The Institute’s internship program gives students the opportunity to get involved in politics right away. In its first year, the IOP sponsored internships at the White House, the Southern Poverty Law Center, CNN, and the Republican Governor’s Association, among others.
The IOP is not above reproach, however. Some claim that the programming to date has been much too focused on electoral politics rather than policy. Others feel that the Institute has become inaccessible, with certain students having much more access to the visitors than others. There have also been complaints that the IOP simply hosts too many events.

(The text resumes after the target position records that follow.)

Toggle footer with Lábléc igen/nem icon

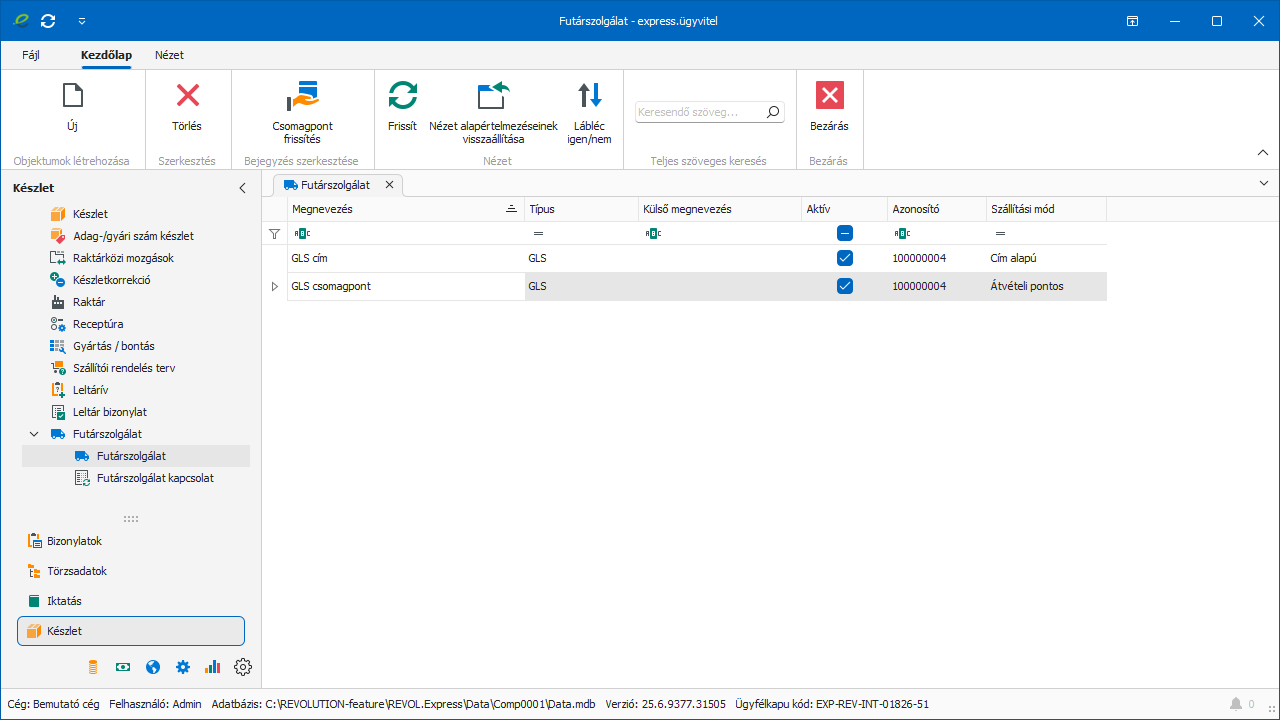click(x=590, y=96)
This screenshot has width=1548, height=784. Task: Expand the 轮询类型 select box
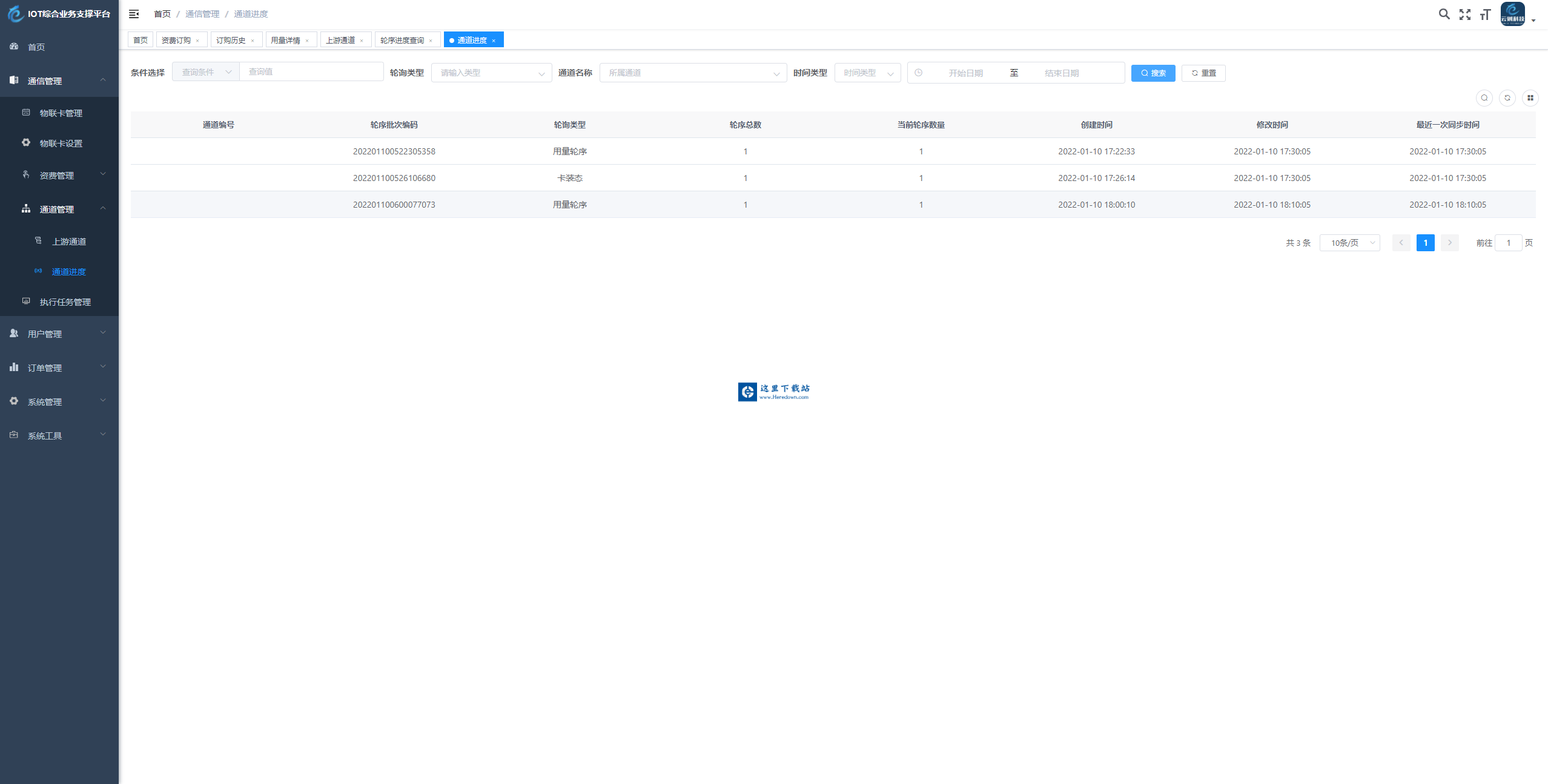pos(491,73)
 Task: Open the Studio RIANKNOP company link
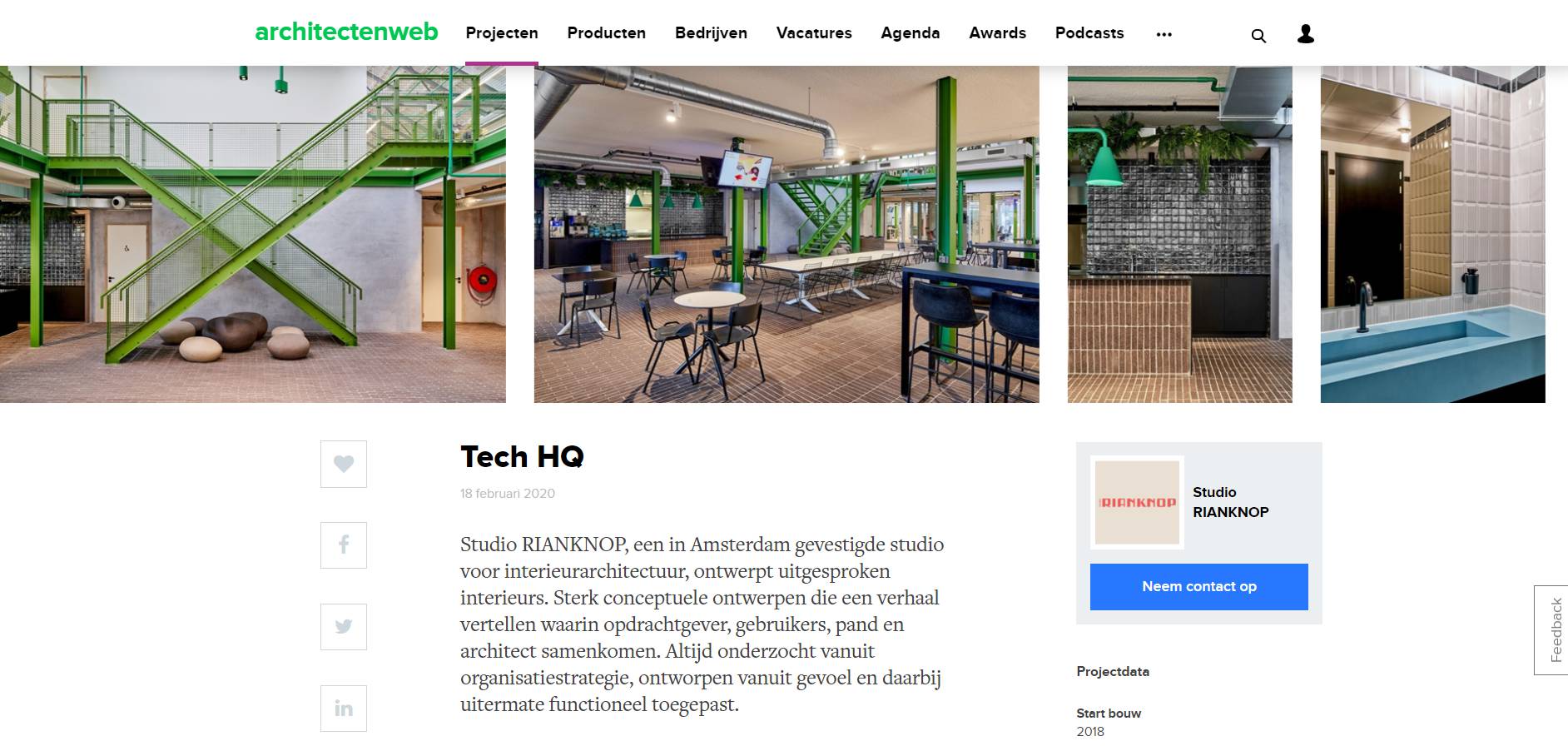(x=1231, y=502)
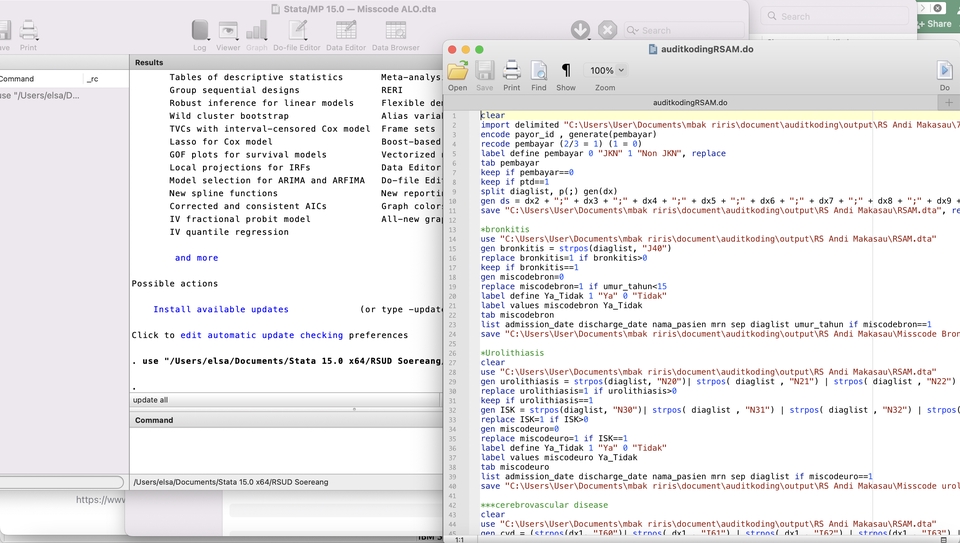Add a new tab with plus button
The image size is (960, 543).
949,102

The Institute may be addressing one of those criticisms, according to Reisberg. He said that with no major elections coming up soon, the IOP hopes to focus more on policy to start this year. The IOP will host events this quarter centered around the implementation of the Affordable Care Act and a “Democracy Week” to look at overarching issues affecting democracy, such as voter rights, redistricting, and potentially judicial independence. But Reisberg said that the Institute doesn’t plan on abandoning electoral politics entirely, with programming planned this year for the 2014 Illinois gubernatorial election and federal midterm elections.
Reisberg advised that incoming students start out by just attending IOP events and seeing what the Institute provides. For those who want to get inside right away, the IOP has both a Fellows Ambassador and Events Ambassador program. Fellows Ambassadors serve as assistants for the fellows who are on campus for the entire quarter, while Events Ambassadors help out with the big-ticket speaker series events. Those more ambitious can apply at the end of this school year for the student advisory council, which Reisberg says “is in effect the student government of the Institute of Politics.”
The IOP also sponsors the Political Union debate club and a magazine called The Gate. The Union provides a forum for students to engage in political debate, with each debate being focused on one broad question. The debate is not between Democrats and Republicans, but rather between groups centered on different ideologies—Progressives form a different group than the Democratic Left, for instance. The Gate, launching this year, will run political commentary and analysis by students.
Those looking to get a taste of the IOP will not have to wait long; the IOP’s “capstone” event of Orientation Week will feature Senator Elizabeth Warren (D-MA) on Friday, and Senator John McCain (R-AZ) is tentatively scheduled to speak at the end of October.